I still have a 4gb Eye-Fi that use just as an SD card to shuttle files out to my laser cutter. I assume the wi-Fi would be horrendously slow and insecure if it worked at all. Was pretty cool when we still had a standalone P&S digital camera though.
CompactFlash, too. I 'member looking at them for a Dell PocketPC I found at a garage sale.
Yup. It was used to transfer photos from a camera to a phone back in the day when cameras didn’t have wireless transfer features.
They’ve been around for a while. I used one with a 5D MkII several years ago. Horrible throughput. It was only useful for a quick transfer of a few images. Totally unsuitable for field dumps.
I recently looked into them. They seem shit. Dodgey outdated apps to make them work and such.
I tried them with a few different cameras. They sucked. They wouldn’t reliably connect to Wi-Fi, and they didn’t reliably upload images.
Too bad it should be the simplest way to add wifi file transfer to a 3d printer
I’d rather just have an ethernet port on the damn printer. You shouldn’t have to cludge together basic network device functionality on devices that expensive
It’s better to just install klipper on a pi or other SBC
At least my 3d printer was so inexpensive it’s silly.
I’m pretty happy that the engineering team that built it doesn’t need to worry about networking code and maintaining a networked device. Jappy that an open source community does it instead.
The old Toshiba ones could run a WebDAV server on them and you could log in with a PC and upload files. Was pretty sweet in a flash cart.
Things like this would be so useful in the tinkering community, so many motherboards and such use micro SD cards or USB drives as a primary storage device. Before I gutted my 3d printer and put a computer inside it, I had to schlep the micro SD card back and forth from the printer to the computer room… being able to send it wireless would’ve been great. Looked into it at the time but as other have said all the current solutions are dog shit.
Well, Octoprint worked well for me.
Oh I’m way past octoprint and have advanced to klipper, it just would be nice for similar applications, or for people who don’t want to set up something similar.
Doesn’t octoprint need a computer inside the printer though?
A Pi 3b or Zero w would run it just fine
Not literally inside, but yeah, it needs a computer (Raspberry Pi 3 in my case).
Right, this would allow wireless transfers without a computer.
Yep, had one for my Treo in 2006
So what does it do, exactly? Can it act like a NIC or something?
Most of them act(ed) like an access point.
However, the SDIO spec allows for cursed applications like WiFi adapters, Bluetooth dongles, and more to be fitted into an SD card. It was really just SPI, so in theory it also allowed things like GPS tranceivers and any other peripheral you can think of that’s low bandwidth enough to work over SPI. Need Bluetooth for your Palm PDA? Here you go! Just stick a massive slab of plastic into the SD card slot!
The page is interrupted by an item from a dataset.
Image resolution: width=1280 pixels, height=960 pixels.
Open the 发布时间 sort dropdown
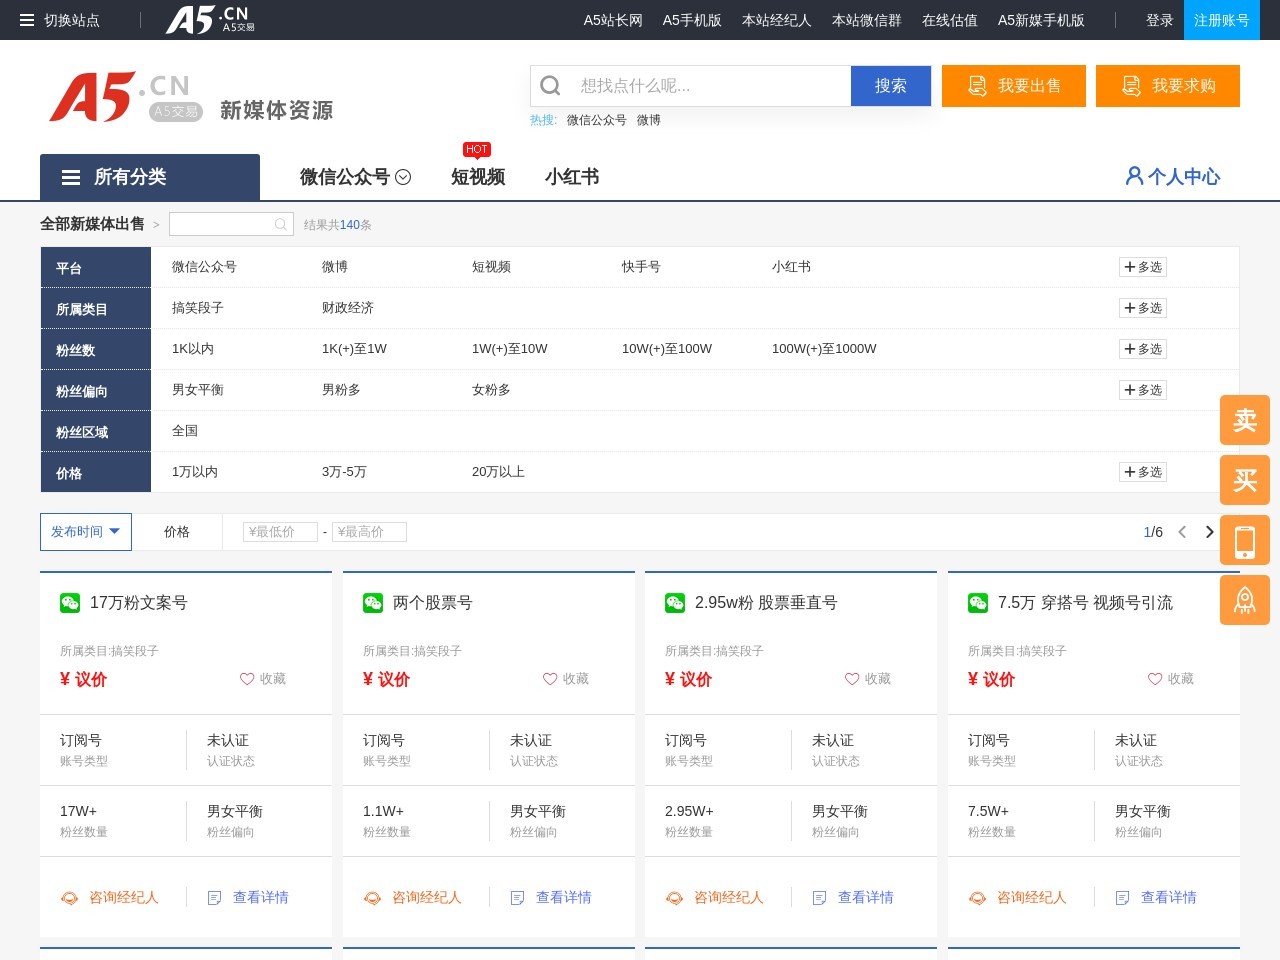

These days SDIO is only really used for alternative (faster) transfer modes and maybe some slow and insecure WiFi access points in cameras.
Acts as access point, if you connect to it from another device you get access to stuff on the SD card (via app or built-in webserver)… at least in theory. Quality varies.
Mine acted like a wifi card. I could connect to wifi networks with it.
Worked for shit, but it did work… Just enough.
There are also horseless carriages.
Still use mine in my cannon point and shoot. (Just as a storage device though) The software support has long ago suckified when “cloud” became all the rage, but it was awesome to sync camera <-> PC without messing with adapters or cables.